-- Given exercise A --
Recast the records that run from the line containing "You are a computer-use agent. The" through the line containing "(x=105, y=282)" as a Markdown table with the columns Row and Line, skipping blank lines.

-- Excerpt provided --
#####

Windows VPS Server reboot (vz-win-1)

April 16th, 2008

vz-win-1 is currently suffering from memory problems and requires a reboot (appears to be a memory leak, we are investigating further but need to reboot to reclaim the memory at this time).

There will be a brief outage of windows VPS’s hosted on this server whilst the server reboots

The reboot is expected to commence at 10:45 BST and be completed by 11:00 BST today

DSL Issues

April 10th, 2008

09:35

Our upstream provider (through BT wholesale) are currently experiencing technical problems with their DSL gateway, which is causing DSL authentication errors.

Engineers are working to resolve this issues as quickly as possible, and more information will be added to this post as soon as we have an update.

09:50

The problem has been resolved and connections are re-establishing. As soon as we have an update or receive a report explaining the cause of the outage details will be added to this post.

vpsh4 unscheduled reboot

March 13th, 2008

vpsh4 has just kernel panic’d and is undergoing a reboot.

We are unsure at this time as to the cause of the panic and will be investigating further.

During the reboot any Virtual Containers housed on vpsh4 will be unavailable.

vz-win-1 unscheduled outage

February 25th, 2008

vz-win-1 started to develop problems just after 11am today owing to what appears to have been a DoS attack causing various Windows services to fail.

We are in the process of restoring this server however the initial reboot ended up causing a Windows Update cycle of patch / reboot / patch steps.

We hope to have this server restored by 1:30pm

vz-win houses 3 Plesk nodes (psaw-1, psaw-2 and psaw-2) and these nodes will be offline whilst this emergency maintenance completes

We would like to apologise for any inconvenience caused by this outage and assure customers we are working to restore service as quickly as we can.

#####

-- Given exercise B --
Reproduce the part of the outage notices that opens with the words "vz-win houses 3" and closes with "quickly as we can.", putting "cPanel" in place of "Plesk".

-- Element and text position data --
#####

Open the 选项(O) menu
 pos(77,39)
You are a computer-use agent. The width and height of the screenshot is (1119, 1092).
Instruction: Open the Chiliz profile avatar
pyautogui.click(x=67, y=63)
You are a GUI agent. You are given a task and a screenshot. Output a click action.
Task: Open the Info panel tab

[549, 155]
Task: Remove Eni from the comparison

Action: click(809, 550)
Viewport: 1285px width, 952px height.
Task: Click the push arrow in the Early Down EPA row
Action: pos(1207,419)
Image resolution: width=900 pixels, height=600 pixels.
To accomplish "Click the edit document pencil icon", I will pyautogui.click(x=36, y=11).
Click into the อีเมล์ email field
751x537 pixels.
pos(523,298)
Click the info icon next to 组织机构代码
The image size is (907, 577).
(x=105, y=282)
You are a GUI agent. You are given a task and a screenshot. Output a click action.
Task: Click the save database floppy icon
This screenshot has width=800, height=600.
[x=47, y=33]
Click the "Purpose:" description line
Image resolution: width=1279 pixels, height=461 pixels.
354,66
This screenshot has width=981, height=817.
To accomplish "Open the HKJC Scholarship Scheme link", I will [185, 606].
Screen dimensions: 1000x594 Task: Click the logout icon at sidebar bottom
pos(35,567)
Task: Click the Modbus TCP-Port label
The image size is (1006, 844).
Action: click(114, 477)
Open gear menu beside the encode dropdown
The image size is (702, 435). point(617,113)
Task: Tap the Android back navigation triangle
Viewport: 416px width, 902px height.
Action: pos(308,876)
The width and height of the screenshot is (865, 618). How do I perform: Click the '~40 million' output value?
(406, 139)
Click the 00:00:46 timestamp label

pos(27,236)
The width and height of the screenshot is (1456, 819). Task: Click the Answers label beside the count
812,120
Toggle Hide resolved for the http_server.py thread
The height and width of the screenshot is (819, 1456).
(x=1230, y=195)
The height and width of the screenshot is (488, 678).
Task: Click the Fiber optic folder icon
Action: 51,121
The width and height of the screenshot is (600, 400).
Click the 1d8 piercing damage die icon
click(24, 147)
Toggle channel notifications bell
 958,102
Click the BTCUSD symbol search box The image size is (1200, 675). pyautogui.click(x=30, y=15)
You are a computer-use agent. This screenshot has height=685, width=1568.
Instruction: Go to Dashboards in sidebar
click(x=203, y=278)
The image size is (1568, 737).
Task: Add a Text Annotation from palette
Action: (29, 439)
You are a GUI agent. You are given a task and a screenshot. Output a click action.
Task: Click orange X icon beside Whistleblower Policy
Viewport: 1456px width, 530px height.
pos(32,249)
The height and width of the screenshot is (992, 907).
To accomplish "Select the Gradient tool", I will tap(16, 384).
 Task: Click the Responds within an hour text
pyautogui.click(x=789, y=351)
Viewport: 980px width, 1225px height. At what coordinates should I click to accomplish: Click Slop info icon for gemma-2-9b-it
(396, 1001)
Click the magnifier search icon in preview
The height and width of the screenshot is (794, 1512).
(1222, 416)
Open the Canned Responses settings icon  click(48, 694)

#####

-- Task response A --
| Row | Line |
|---|---|
| 1 | You are a computer-use agent. The width and height of the screenshot is (1119, 1092). |
| 2 | Instruction: Open the Chiliz profile avatar |
| 3 | pyautogui.click(x=67, y=63) |
| 4 | You are a GUI agent. You are given a task and a screenshot. Output a click action. |
| 5 | Task: Open the Info panel tab |
| 6 | [549, 155] |
| 7 | Task: Remove Eni from the comparison |
| 8 | Action: click(809, 550) |
| 9 | Viewport: 1285px width, 952px height. |
| 10 | Task: Click the push arrow in the Early Down EPA row |
| 11 | Action: pos(1207,419) |
| 12 | Image resolution: width=900 pixels, height=600 pixels. |
| 13 | To accomplish "Click the edit document pencil icon", I will pyautogui.click(x=36, y=11). |
| 14 | Click into the อีเมล์ email field |
| 15 | 751x537 pixels. |
| 16 | pos(523,298) |
| 17 | Click the info icon next to 组织机构代码 |
| 18 | The image size is (907, 577). |
| 19 | (x=105, y=282) |

-- Task response B --
vz-win houses 3 cPanel nodes (psaw-1, psaw-2 and psaw-2) and these nodes will be offline whilst this emergency maintenance completes

We would like to apologise for any inconvenience caused by this outage and assure customers we are working to restore service as quickly as we can.